A representative section of the application reads, in relevant part:
This Court's interest in the actual-malice framework confirms that review is reasonably probable. The panel itself acknowledged "criticism of the actual malice standard," collecting the opinions in which Members of this Court have urged its reconsideration, including Berisha v. Lawson, 141 S. Ct. 2424, 2425 (2021) (Thomas, J., dissenting from the denial of certiorari) … (Gorsuch, J., dissenting from the denial of certiorari), McKee v. Cosby, 586 U.S. 1172 (2019) (Thomas, J., concurring in the denial of certiorari), Counterman v. Colorado, 600 U.S. 66, 105–06 (2023) (Thomas, J., dissenting), before concluding, "unless and until the Supreme Court decides to revisit the actual malice standard, it must continue to apply it." Moore v. Cecil[.]

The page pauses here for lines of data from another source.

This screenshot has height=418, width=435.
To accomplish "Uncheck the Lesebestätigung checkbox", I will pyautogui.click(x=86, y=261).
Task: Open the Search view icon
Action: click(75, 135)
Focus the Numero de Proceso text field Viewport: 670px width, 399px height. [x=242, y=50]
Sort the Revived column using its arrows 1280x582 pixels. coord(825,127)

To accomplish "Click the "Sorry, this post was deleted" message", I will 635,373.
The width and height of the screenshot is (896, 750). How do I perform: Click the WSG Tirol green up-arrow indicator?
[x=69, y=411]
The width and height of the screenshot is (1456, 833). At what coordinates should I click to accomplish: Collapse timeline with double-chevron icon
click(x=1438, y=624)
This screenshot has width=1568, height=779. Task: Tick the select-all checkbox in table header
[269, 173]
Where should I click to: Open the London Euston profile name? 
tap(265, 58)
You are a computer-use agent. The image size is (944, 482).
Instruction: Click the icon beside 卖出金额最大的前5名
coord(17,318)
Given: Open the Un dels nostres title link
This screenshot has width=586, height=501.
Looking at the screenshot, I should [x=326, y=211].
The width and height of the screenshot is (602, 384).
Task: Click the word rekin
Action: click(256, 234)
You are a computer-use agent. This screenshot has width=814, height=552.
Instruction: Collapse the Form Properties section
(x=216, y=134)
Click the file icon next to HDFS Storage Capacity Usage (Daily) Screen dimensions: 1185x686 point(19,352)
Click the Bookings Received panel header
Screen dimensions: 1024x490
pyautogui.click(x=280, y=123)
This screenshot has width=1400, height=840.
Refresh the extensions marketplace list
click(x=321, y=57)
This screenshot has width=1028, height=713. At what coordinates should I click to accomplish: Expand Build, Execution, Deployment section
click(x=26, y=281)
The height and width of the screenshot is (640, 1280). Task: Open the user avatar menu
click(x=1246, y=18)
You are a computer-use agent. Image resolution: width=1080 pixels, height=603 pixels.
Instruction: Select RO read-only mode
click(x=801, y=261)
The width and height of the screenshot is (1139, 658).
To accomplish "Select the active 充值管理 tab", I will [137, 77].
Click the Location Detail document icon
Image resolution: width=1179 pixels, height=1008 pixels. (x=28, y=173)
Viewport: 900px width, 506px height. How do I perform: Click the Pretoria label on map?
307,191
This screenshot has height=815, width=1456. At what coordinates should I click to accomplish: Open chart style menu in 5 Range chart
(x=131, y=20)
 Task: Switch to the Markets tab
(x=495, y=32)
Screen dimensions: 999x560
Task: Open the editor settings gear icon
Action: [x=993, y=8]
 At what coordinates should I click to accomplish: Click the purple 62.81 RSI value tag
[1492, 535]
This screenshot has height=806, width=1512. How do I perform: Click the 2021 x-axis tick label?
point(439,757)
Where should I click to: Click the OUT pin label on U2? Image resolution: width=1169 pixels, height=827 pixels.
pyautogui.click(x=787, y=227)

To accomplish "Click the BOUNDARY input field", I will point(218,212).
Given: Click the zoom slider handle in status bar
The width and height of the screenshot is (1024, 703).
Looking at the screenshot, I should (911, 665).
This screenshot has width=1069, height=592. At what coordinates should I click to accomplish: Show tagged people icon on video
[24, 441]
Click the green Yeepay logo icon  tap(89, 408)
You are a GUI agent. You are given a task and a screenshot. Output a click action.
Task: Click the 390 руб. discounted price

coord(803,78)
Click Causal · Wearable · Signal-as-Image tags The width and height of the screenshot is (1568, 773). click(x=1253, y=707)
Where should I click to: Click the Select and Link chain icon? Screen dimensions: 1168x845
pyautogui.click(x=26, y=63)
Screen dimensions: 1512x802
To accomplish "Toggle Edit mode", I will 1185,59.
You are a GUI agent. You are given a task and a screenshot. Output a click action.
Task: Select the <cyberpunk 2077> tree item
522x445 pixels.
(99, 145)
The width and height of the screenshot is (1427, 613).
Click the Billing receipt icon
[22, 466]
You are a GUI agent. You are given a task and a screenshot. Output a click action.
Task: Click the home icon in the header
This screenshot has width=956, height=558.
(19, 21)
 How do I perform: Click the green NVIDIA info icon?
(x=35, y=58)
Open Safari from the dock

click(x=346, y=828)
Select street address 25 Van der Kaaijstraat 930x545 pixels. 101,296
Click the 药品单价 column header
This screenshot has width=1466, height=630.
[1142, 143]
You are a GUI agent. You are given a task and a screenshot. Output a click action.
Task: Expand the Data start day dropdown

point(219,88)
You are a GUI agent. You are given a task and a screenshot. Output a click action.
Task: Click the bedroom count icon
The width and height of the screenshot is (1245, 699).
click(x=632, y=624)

"Justice Thomas wrote that the actual-malice rule 'bears no relation to the text, history, or structure of the Constitution,' that '[t]he lack of historical support for this Court's actual-malice requirement is reason enough to take a second look at the Court's doctrine,' and that 'reconsideration is all the more needed because of the doctrine's real-world effects,' for '[p]ublic figure or private, lies impose real harm,'" the filing goes on. "Justice Gorsuch explained that what 'started in 1964 with a decision to tolerate the occasional falsehood to ensure robust reporting by a comparative handful of print and broadcast outlets has evolved into an ironclad subsidy for the publication of falsehoods by means and on a scale previously unimaginable.'"
The stay application also quotes Justice Elena Kagan in service of some opposition to the actual malice standard — albeit nestled within a citation within a quote by Gorsuch.
"Drawing on the scholarship of then-Professor Elena Kagan, [Gorsuch] observed that 'it's hard not to ask whether [the standard] now even cut[s] against the very values underlying the decision,'" Moore's attorney Jeffrey S. Wittenbrink writes in the motion.
The application may find sympathetic ears — Thomas is the member of the nation's high court in charge of appeals from 11th Circuit orders.